* [RECORDS SUPPLIED]
▼

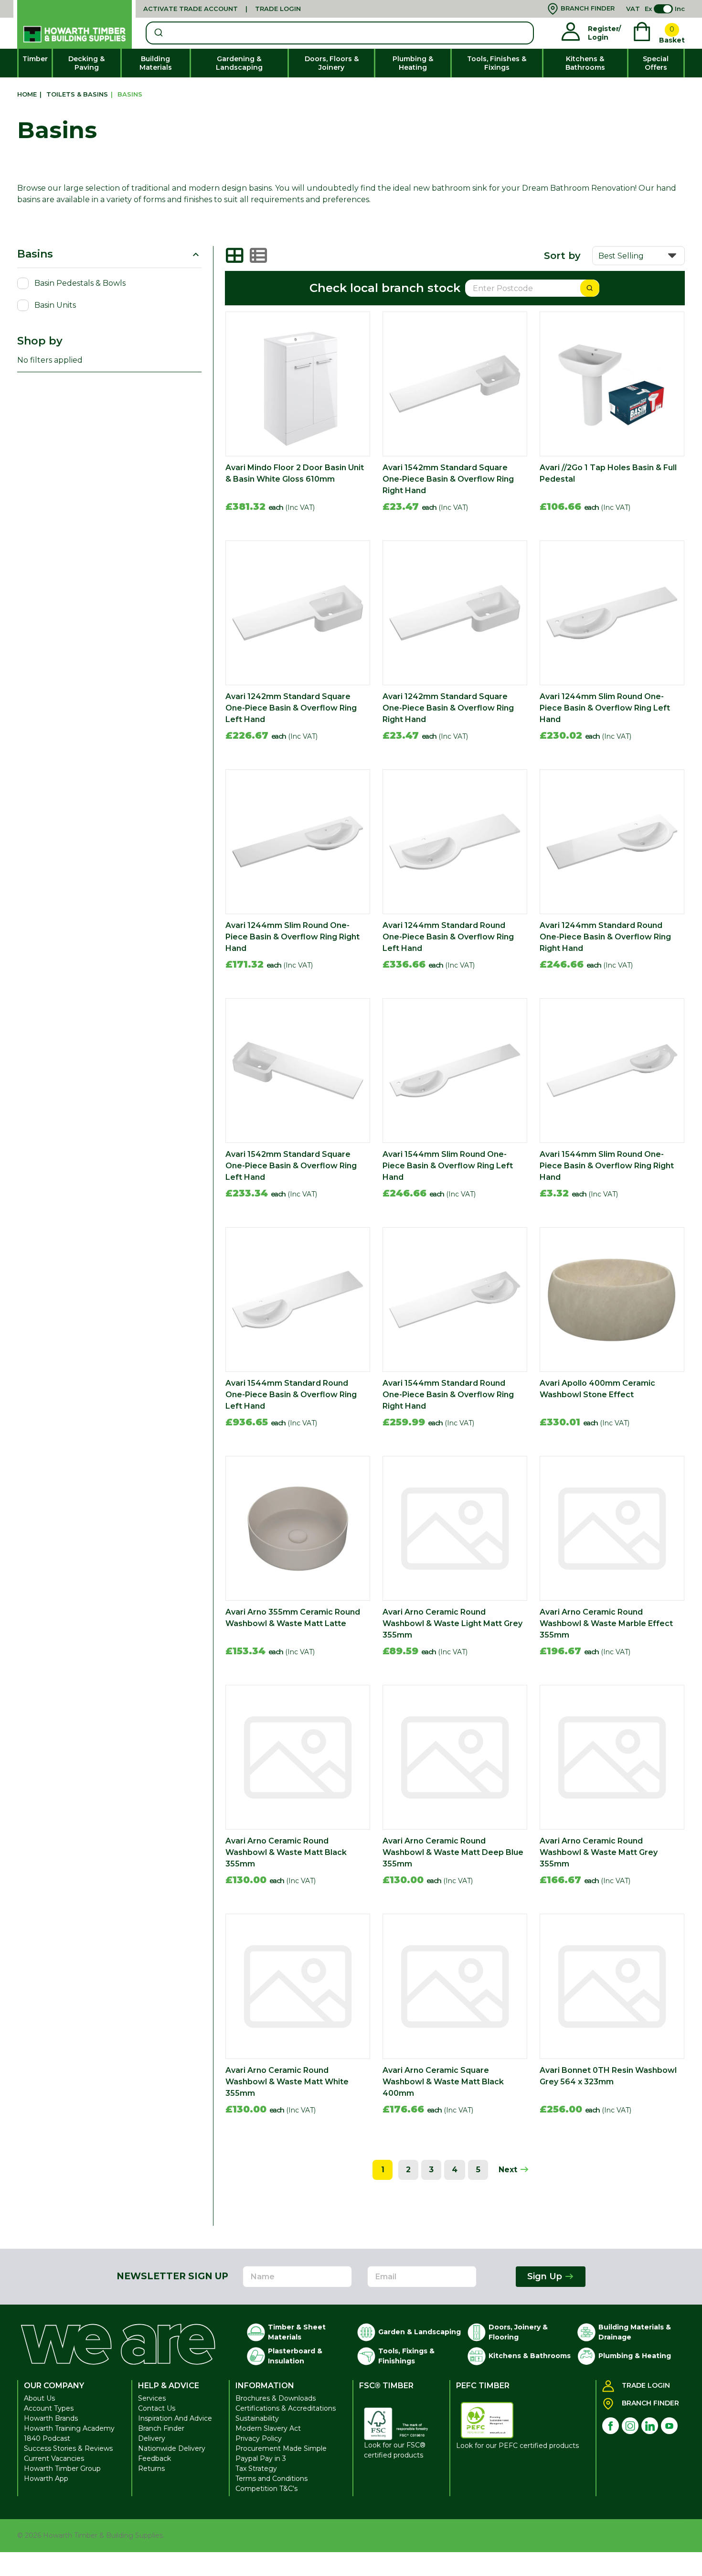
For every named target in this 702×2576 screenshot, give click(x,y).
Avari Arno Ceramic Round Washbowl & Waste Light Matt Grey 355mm (452, 1623)
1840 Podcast (47, 2438)
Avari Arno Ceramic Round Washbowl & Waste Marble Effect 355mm (606, 1623)
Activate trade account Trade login (222, 8)
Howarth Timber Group (62, 2468)
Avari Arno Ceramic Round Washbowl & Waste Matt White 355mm (287, 2082)
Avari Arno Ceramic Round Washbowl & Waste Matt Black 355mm (286, 1852)
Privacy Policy (258, 2438)
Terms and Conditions (271, 2478)
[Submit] (158, 32)
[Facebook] (610, 2425)
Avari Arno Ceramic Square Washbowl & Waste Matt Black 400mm (443, 2082)
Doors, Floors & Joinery (332, 63)
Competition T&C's (266, 2488)
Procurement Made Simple (281, 2448)
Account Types (49, 2408)
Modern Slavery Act (268, 2428)
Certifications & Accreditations (285, 2408)
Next (509, 2169)
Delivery (151, 2438)
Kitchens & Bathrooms (585, 63)
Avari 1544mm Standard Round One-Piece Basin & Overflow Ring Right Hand (448, 1395)
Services (152, 2398)
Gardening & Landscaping (239, 63)
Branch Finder (161, 2428)
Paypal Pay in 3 (260, 2458)
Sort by (562, 255)
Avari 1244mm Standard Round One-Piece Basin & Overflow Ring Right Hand (605, 937)
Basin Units (55, 305)
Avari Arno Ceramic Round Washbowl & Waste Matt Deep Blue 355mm (453, 1852)
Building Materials (155, 63)
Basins (35, 254)
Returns (151, 2468)
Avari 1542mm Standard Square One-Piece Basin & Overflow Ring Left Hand (291, 1166)
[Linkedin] (649, 2425)
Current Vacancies (54, 2458)
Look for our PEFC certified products (517, 2445)
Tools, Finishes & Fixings (496, 63)
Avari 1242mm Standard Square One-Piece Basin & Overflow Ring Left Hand (291, 708)
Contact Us (156, 2408)
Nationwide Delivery (171, 2448)
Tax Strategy (256, 2468)
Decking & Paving (86, 63)
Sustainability (257, 2418)
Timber (35, 58)
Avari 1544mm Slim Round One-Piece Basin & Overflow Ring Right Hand (607, 1166)
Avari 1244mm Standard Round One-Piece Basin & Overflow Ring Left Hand (448, 937)
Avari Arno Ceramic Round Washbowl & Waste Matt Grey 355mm (599, 1852)
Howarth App (46, 2478)
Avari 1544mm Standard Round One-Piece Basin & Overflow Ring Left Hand (291, 1395)
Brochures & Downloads (275, 2398)
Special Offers (656, 63)
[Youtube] (669, 2425)
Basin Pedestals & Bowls (80, 283)
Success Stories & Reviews (68, 2448)
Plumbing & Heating (413, 63)
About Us (39, 2398)
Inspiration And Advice (175, 2418)
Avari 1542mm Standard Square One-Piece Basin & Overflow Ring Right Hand (448, 479)
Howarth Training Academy (69, 2428)
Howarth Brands (51, 2418)
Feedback (154, 2458)
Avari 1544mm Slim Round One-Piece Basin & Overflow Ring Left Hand (448, 1166)
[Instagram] (630, 2425)
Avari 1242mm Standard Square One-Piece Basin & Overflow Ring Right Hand (448, 708)
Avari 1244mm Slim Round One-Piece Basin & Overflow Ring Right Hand (292, 937)
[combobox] (339, 33)
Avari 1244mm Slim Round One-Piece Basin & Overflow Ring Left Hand (605, 708)
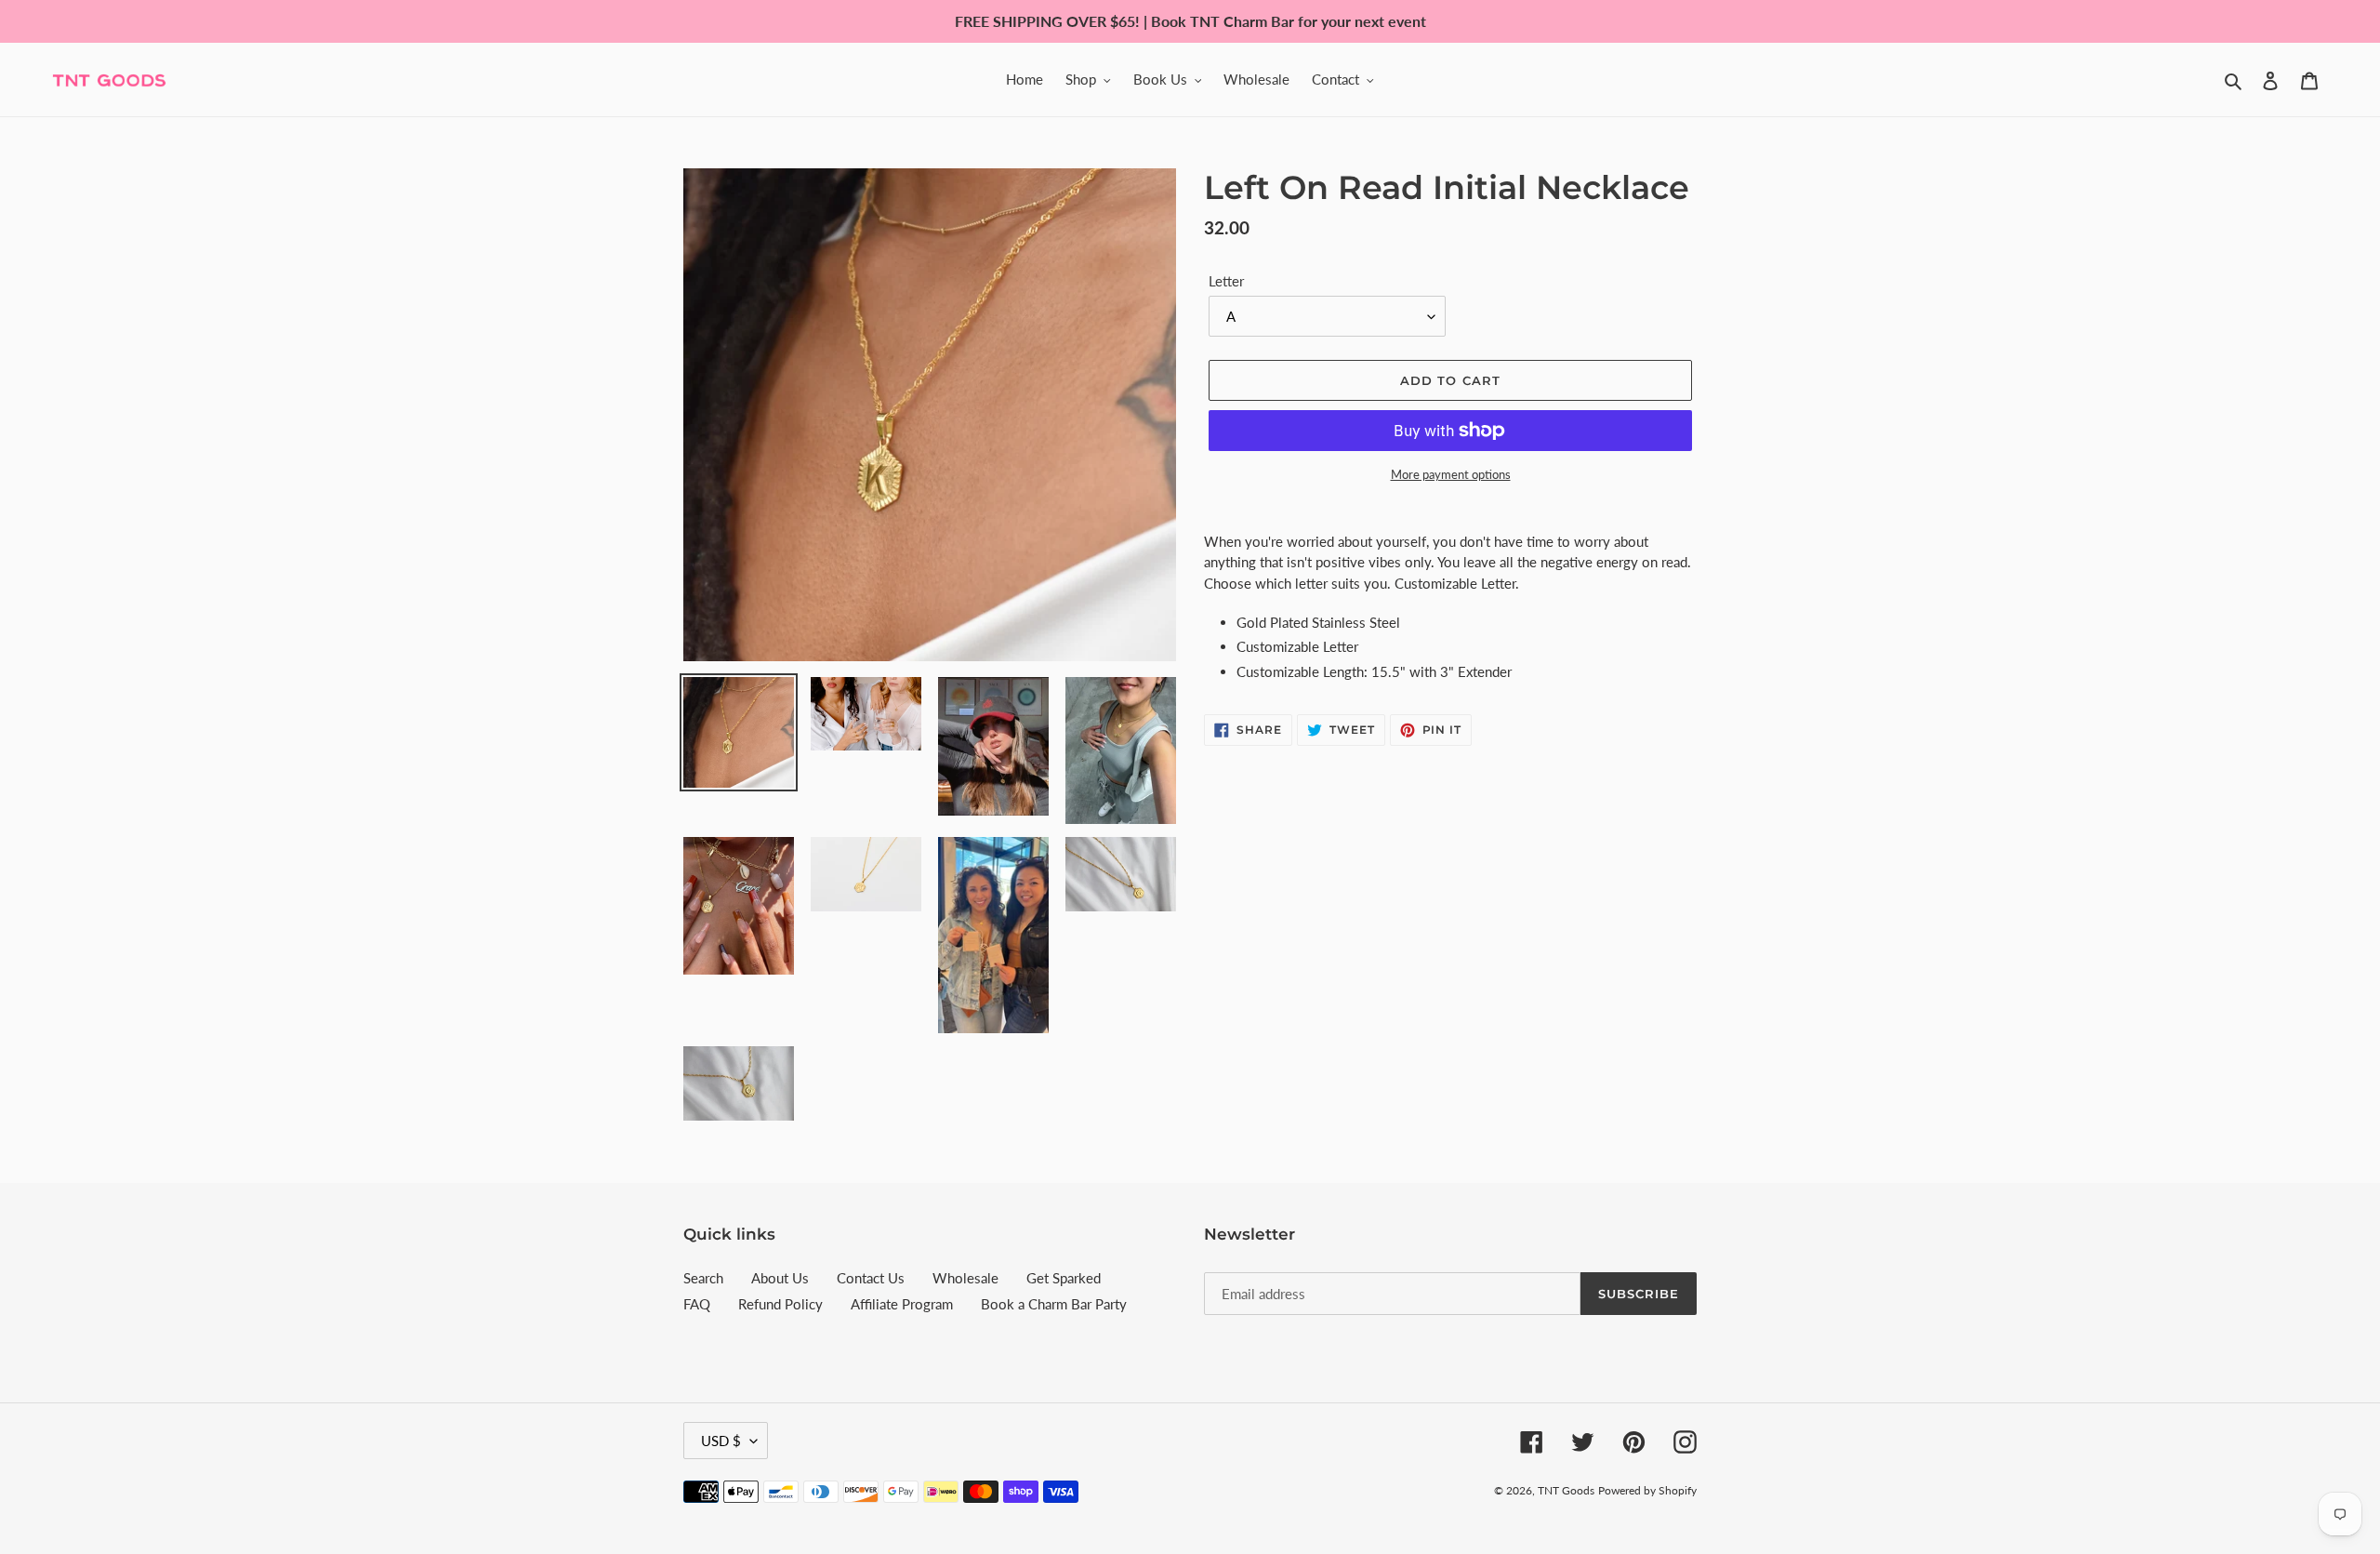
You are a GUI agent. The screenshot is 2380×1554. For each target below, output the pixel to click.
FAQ (696, 1303)
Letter (1226, 280)
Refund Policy (780, 1303)
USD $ (721, 1440)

▲

* [PROMPT]
For every line above with the word "Howarth" in it, make a copy.

* [RESPONSE AREA]
Howarth Timber Group (62, 2468)
Howarth App (46, 2478)
Howarth Training Academy (69, 2428)
Howarth Brands (51, 2418)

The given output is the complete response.